Lo anterior conduce, sin demasiados esfuerzos, al terreno ambiguo de la presencia, o de la ausencia, que tiene lugar en un medio virtual. Según he mencionado a lo largo de esta exposición, en la actualidad resulta del todo natural para el sujeto obtener información de internet antes que de otras fuentes, debido a su carácter de fuente instantánea y al hecho de que permite acceder a datos no susceptibles de obtenerse por medios de tipo presencial —archivos extranjeros, por ejemplo—. Naturalmente, a la par que se obtiene información de este tipo —o, incluso, sin ser tal el objetivo perseguido al ingresar a la red—, se interactúa con un número dado de personas a través de medios virtuales. El problema que salta a la vista se refiere a cómo puede catalogarse a los sujetos que intervienen en tales contactos: ¿sujetos virtuales? ¿Sujetos reales investidos de máscaras de bytes? Asimismo, ¿son posibles tales encuentros, efectuados en un sitio virtual —es decir, localizado en todas partes y en ninguna al mismo tiempo— por personas también virtuales? Acaso, la pregunta de mayor profundidad estriba en un hecho tan simple como complejo: ¿cómo puede alguien estar —en toda la extensión de la palabra— en muchos sitios a la vez, sin estar en ninguno de ellos, dado que sólo está frente a una computadora? ¿En qué consiste ser o estar, si los términos se consideran desde un punto de vista virtual?
El problema, sin duda, da para meditar largo rato. Simplemente, piénsese en las posibilidades de análisis que brinda algo tan sencillo como recibir actualizaciones de una red social en el teléfono celular y responderlas en tiempo real —suceso por completo normal en sitios como Facebook— o informar, también vía celular, a cualquiera que tenga contacto con uno, de lo que hace en un momento dado, y ser enterado de las reacciones que el dato suscita —base operativa de Twitter—. Tales actos, convertidos en elementos ritualizados de la cotidianidad con una velocidad pasmosa, forman parte importante de los procesos de socialización que el historiador investiga, organiza e integra en relatos congruentes.

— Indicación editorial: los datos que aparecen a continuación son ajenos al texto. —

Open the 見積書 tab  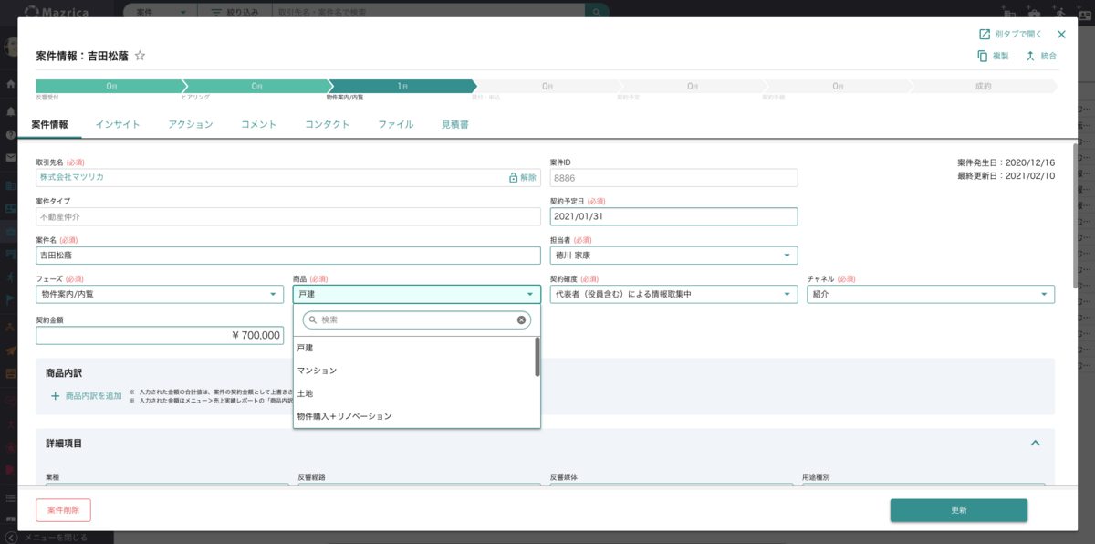tap(454, 125)
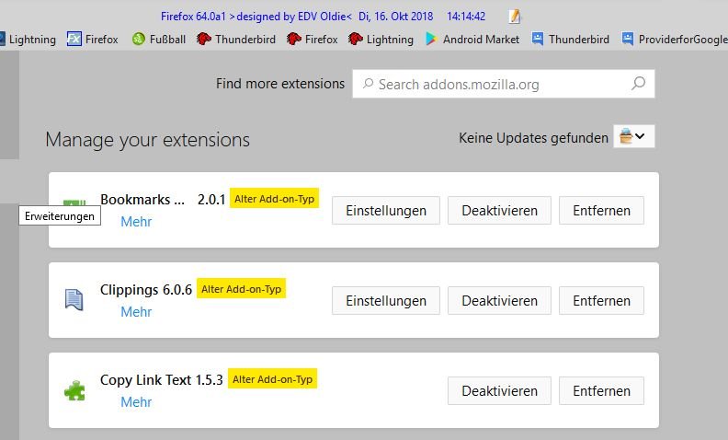Click the Copy Link Text puzzle icon

(74, 390)
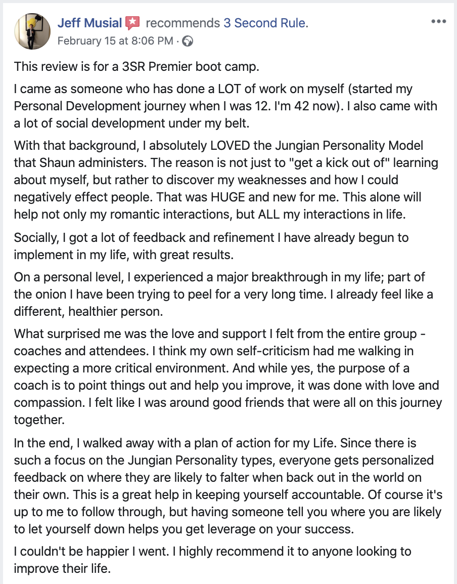Open Jeff Musial's profile name link
Image resolution: width=457 pixels, height=584 pixels.
point(89,23)
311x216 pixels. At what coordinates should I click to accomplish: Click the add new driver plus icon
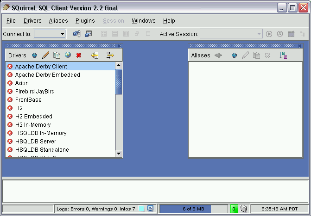pos(34,56)
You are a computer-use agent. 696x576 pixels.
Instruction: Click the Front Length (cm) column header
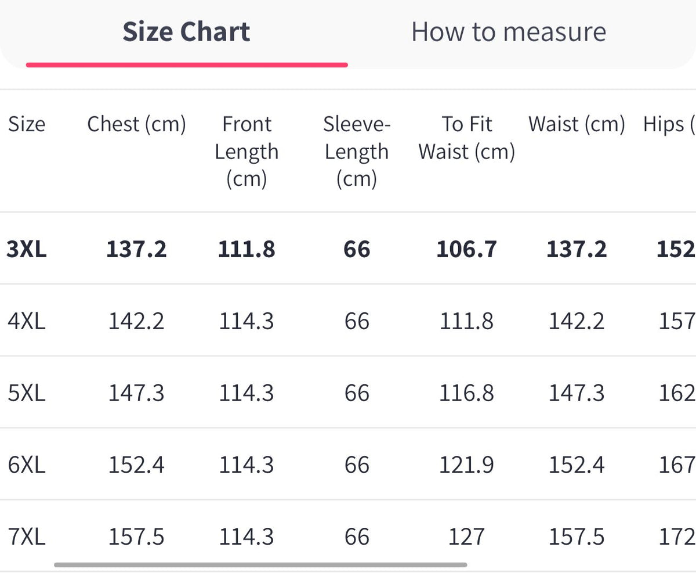(247, 151)
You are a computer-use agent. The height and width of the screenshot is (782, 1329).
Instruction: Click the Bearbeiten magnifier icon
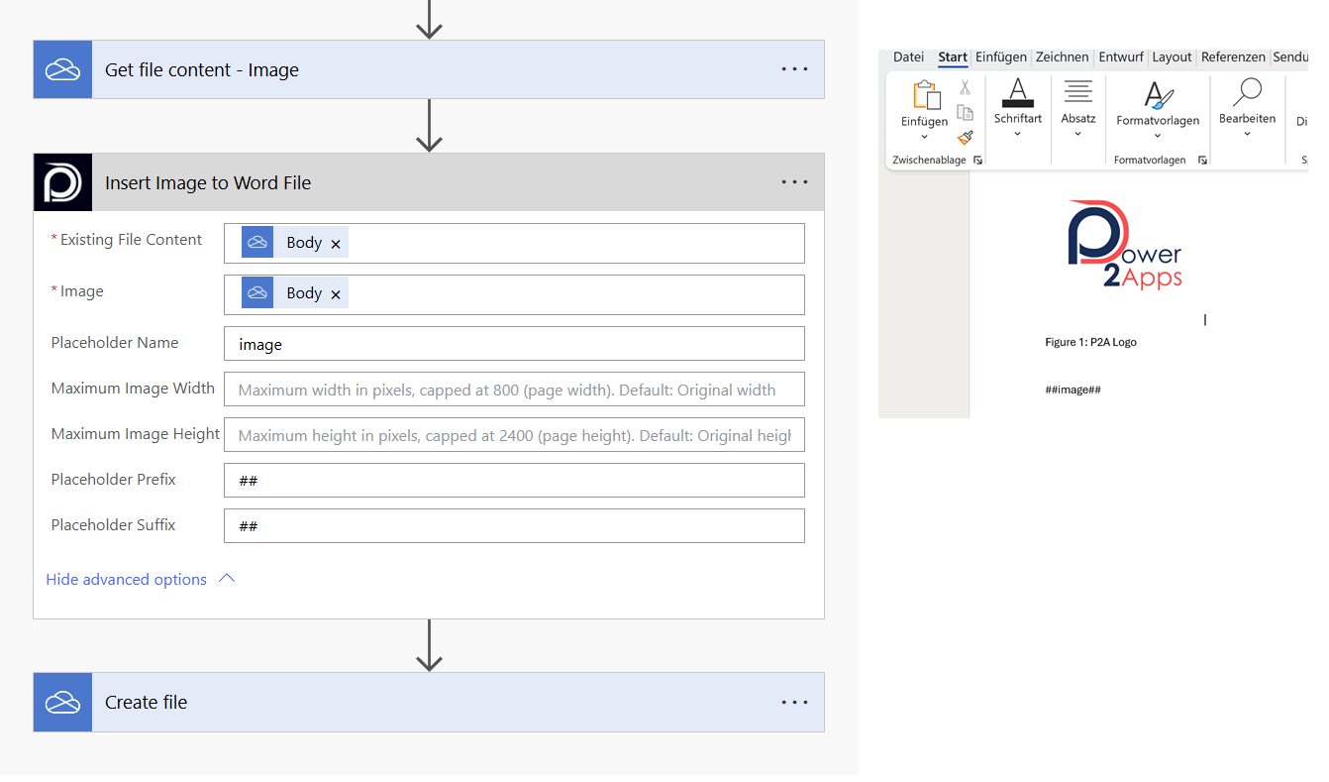click(x=1247, y=92)
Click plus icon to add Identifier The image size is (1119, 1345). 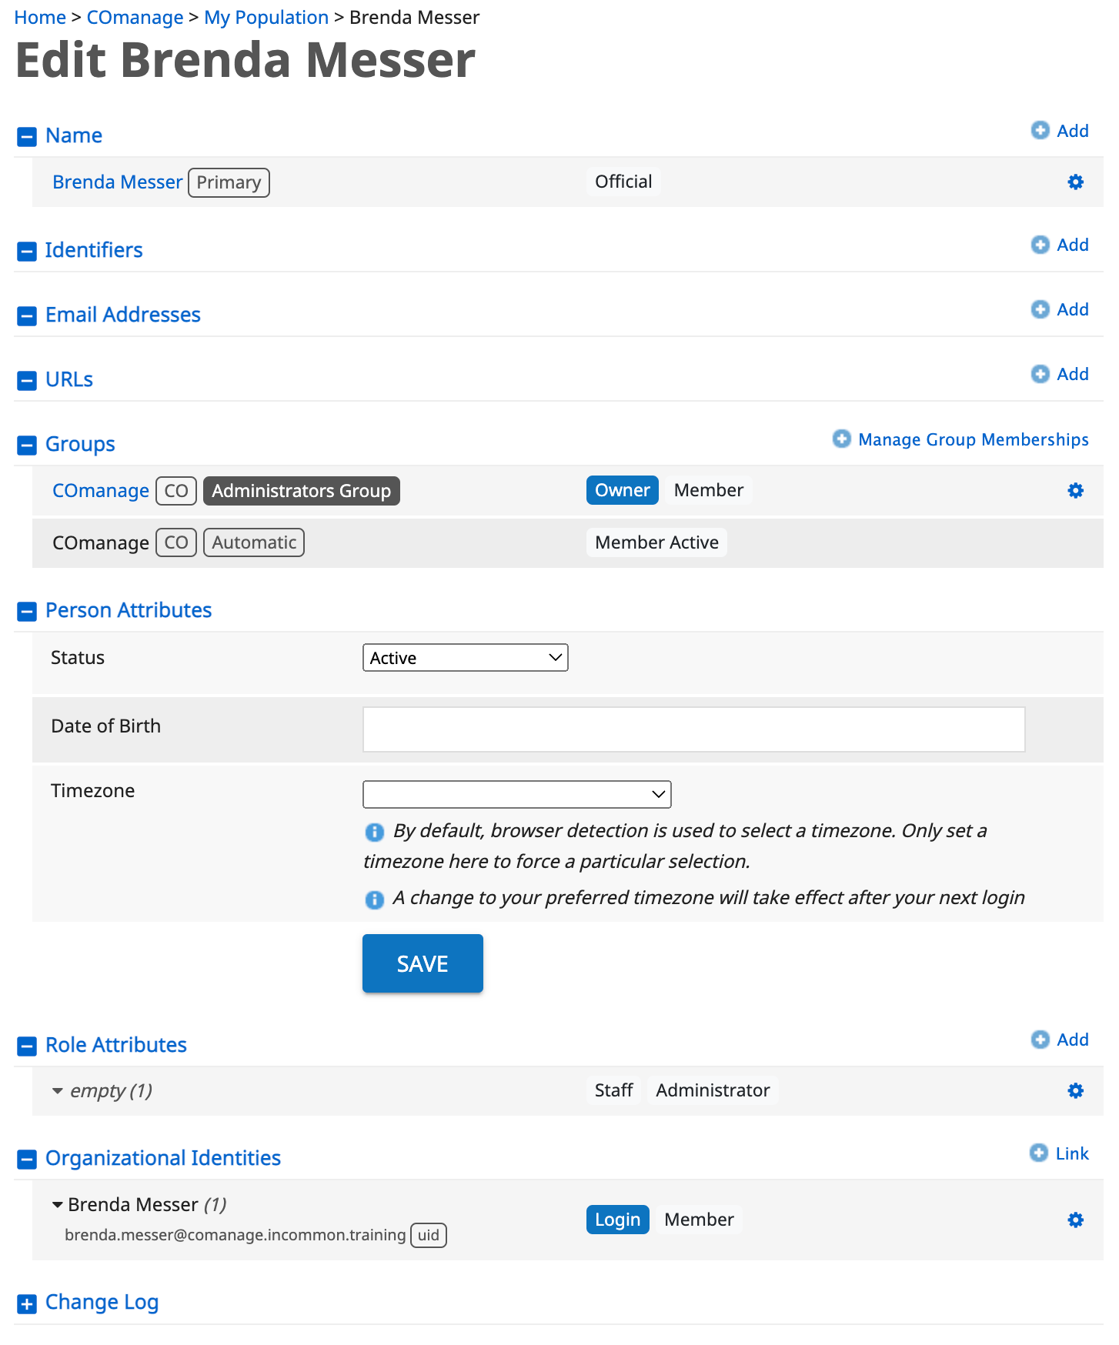1040,245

Empero, brindar coherencia a una realidad evanescente, volátil y mutable en la que el sujeto, poseedor del supremo don de la ubicuidad, se sitúa en innumerables sitios, estrecha lazos de diferente especie con un número creciente de otros, y actúa de muy diferentes maneras, pero todo ello sin estar en tales sitios y sin ser nada más que unos cuantos bytes, será el reto a resolver en el transcurso de los siguientes años por parte de estudiosos que, no sobra decirlo, deberán estar también confinados al vasto campo de los mundos virtuales. Así, se tejerán modos nuevos de operación en los que un sujeto deberá renunciar a ser y a estar para cumplir con su cometido, consistente en dar con el paradero de aquéllos de sus semejantes que tampoco son lo que parecen ni están donde pretenden, pero que existen en algún punto del planeta.